Le quotazioni di Gbp/Usd stanno evidenziando una buona forza. Dal punto di vista grafico però, si evidenziano diversi ostacoli, vediamo quali
| Valori | |
|---|---|
| Ultimo prezzo | 1,2684 |
| Variazione | 0,13% |
| Max (52 settimane) | 1,3514 |
| Min (52 settimane) | 1,1412 |
| Indicatori | |
|---|---|
| MM200 | 1,2681 |
| RSI 14 | 68,33 |
| MACD | 0,002 |
| Performance | |
|---|---|
| 1 settimana | 1,54% |
| 1 mese | 2,21% |
| 3 mesi | -3,3% |
Proseguono i rialzi su Gbp/Usd, che sta mettendo a segno l’ottava barra positiva consecutiva.

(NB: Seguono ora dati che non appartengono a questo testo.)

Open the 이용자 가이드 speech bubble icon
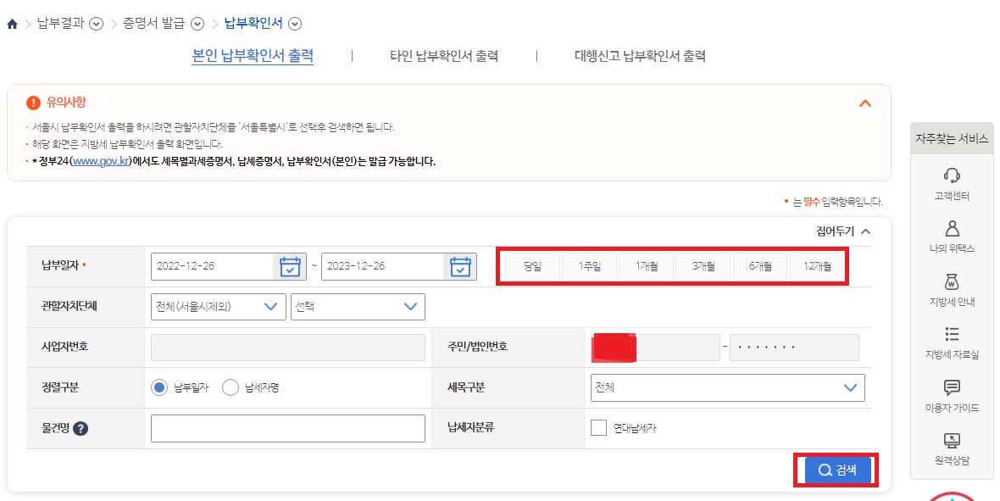This screenshot has width=1000, height=501. click(953, 386)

Dal punto di vista grafico, nelle scorse sedute i prezzi sono riusciti a fornire diversi segnali positivi, come quello relativo alla violazione della linea di tendenza che unisce i massimi del 9 marzo a quelli del 30 aprile 2020 e del livello orizzontale espresso dai minimi dell’11 dicembre 2018.
L’avanzata delle quotazioni è giunta però ad un punto particolarmente sensibile: tra 1,2680 e 1,2860 transitano sia la media mobile semplice a 200 giorni che la trendline ottenuta collegando i massimi del 13 dicembre 2019 e quelli del 9 marzo 2020. Non solo. A 1,2727 passa il 61,8% del ritracciamento di Fibonacci disegnato dai massimi del 13 dicembre 2019 ai minimi del 18 marzo 2020.
Questi ostacoli, uniti all’entrata in ipercomprato da parte dell’RSI settato a 14 periodi, potrebbero catalizzare nuove vendite, specie nel caso in cui le quotazioni dovessero scendere al di sotto di 1,2580.
Al contrario, un segnale positivo si avrebbe con un recupero di 1,29, dove verrebbe effettuata la violazione della trendline che collega i top del 13 dicembre 2019 a quelli del 9 marzo 2020.